» What the task asks
Find the lines of the material below that include the string "April", then copy each one.

» Exercise material
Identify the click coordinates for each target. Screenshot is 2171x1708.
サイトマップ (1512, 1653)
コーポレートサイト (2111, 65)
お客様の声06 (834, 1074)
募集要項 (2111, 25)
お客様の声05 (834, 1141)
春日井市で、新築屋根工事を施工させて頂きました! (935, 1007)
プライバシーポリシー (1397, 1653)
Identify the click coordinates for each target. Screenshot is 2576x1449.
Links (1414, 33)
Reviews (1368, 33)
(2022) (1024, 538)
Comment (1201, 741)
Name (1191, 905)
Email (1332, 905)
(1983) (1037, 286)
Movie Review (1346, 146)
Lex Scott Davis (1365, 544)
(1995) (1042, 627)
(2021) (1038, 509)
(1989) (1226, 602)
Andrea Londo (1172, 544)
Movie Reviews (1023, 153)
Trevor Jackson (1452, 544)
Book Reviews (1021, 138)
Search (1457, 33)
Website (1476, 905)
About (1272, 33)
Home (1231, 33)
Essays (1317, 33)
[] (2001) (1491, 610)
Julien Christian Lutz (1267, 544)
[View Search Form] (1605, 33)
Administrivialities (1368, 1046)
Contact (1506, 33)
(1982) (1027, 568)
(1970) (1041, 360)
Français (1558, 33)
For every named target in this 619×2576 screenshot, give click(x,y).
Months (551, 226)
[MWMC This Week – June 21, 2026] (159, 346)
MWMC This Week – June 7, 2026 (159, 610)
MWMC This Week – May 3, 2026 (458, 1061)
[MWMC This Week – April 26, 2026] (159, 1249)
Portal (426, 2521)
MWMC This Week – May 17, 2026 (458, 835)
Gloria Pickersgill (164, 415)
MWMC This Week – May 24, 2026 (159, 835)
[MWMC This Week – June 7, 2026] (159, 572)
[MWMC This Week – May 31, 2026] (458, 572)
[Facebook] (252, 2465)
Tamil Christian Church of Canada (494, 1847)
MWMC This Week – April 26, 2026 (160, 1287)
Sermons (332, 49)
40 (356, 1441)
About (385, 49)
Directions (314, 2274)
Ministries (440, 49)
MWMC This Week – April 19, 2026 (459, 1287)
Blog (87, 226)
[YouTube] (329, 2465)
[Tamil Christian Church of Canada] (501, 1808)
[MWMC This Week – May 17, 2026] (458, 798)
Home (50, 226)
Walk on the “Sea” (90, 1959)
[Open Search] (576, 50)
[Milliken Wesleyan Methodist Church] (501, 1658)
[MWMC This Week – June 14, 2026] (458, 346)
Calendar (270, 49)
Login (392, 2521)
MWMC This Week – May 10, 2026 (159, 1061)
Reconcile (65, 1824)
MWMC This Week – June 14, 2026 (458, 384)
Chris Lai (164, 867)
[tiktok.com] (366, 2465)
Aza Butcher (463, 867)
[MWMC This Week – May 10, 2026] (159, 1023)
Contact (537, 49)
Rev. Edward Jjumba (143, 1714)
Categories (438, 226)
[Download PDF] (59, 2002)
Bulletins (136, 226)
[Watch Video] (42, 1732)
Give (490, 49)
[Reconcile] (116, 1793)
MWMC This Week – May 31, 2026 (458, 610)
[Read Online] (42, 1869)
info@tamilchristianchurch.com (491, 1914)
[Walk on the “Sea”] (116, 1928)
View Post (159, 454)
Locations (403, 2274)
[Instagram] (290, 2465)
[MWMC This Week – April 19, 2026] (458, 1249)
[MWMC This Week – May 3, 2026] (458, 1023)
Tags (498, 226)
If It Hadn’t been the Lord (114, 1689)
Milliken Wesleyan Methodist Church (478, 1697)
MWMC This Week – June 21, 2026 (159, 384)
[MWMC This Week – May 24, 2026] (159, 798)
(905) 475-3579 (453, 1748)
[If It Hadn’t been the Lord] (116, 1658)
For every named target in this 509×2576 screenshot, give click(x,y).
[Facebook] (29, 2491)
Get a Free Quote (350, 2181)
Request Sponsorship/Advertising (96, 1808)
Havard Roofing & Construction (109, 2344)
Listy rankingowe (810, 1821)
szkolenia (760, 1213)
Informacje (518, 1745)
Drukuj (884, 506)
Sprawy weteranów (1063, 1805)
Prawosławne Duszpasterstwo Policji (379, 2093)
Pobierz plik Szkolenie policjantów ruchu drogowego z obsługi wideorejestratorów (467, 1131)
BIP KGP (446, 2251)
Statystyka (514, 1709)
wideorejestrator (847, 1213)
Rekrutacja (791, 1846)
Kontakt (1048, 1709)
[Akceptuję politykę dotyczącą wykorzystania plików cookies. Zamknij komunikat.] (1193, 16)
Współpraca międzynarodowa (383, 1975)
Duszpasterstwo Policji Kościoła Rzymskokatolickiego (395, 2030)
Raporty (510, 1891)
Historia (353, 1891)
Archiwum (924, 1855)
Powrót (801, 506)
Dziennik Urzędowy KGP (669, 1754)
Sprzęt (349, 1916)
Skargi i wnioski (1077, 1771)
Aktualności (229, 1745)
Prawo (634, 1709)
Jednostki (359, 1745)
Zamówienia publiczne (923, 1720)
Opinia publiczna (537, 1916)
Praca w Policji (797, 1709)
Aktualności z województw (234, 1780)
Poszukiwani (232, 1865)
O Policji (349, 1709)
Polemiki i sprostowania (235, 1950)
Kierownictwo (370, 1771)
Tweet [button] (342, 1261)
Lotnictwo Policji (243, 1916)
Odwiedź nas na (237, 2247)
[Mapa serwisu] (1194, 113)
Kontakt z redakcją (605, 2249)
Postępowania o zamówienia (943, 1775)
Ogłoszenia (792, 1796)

» Task solution
[MWMC This Week – April 26, 2026] (159, 1249)
MWMC This Week – April 26, 2026 (160, 1287)
MWMC This Week – April 19, 2026 (459, 1287)
[MWMC This Week – April 19, 2026] (458, 1249)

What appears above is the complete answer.